When I manage to put my sense of humor to work on it, I picture my synapses tripping over themselves like the Three Stooges, or information just slipping by too quickly, like Lucy’s chocolates on the conveyor. I recognize that I’ve read this research paper before, but only after an hour of trying to read it again. No idea where I stored it or what I thought about it or whether I’ve brought it up with my docs.
Docs don’t like to give up when they think you can beat something. And that’s the attitude of my docs, bless their hearts. So I keep fighting, though my ammo is dwindling.
As the ammo supplies wane, I’m starting to read the clues — we know so little about this disease and its late manifestations, and there isn’t a whole lot of emphasis on curing the late disease. The focus is, as really it should be, on eradicating it early.

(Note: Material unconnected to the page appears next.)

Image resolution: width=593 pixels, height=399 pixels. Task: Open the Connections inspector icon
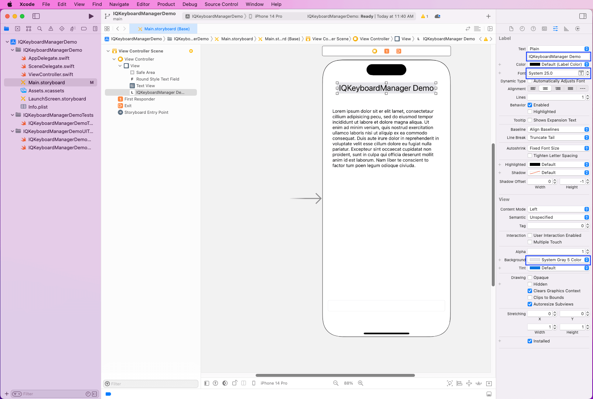click(577, 29)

Because that’s really when it’s treatable.
What I think I’ve been unable or unwilling to see in the writing on the wall is that we are unlikely to have this disease nailed in my lifetime. That’s not a dramatic statement. That just puts people like me in the boat with all the folks with the various autoimmune diseases, about which we really know very little.
Except we don’t seem to know how to fix late Lyme, or manage the symptoms or throw it into remission. And it seems if you treat it like Lupus, say, you could make it a lot worse.
Meantime, I’m relistening to Full Catastrophe Living by Jon Kabat Zinn, and reading How to Be Sick, by Toni Bernhard a useful book by a law professor/buddhist-turned bedridden person. And that’s very helpful. It has me focused on what’s very right about my life, which is a lot. A real whole lot. It helps with the fear and the anxiety of finally reading the handwriting on the wall.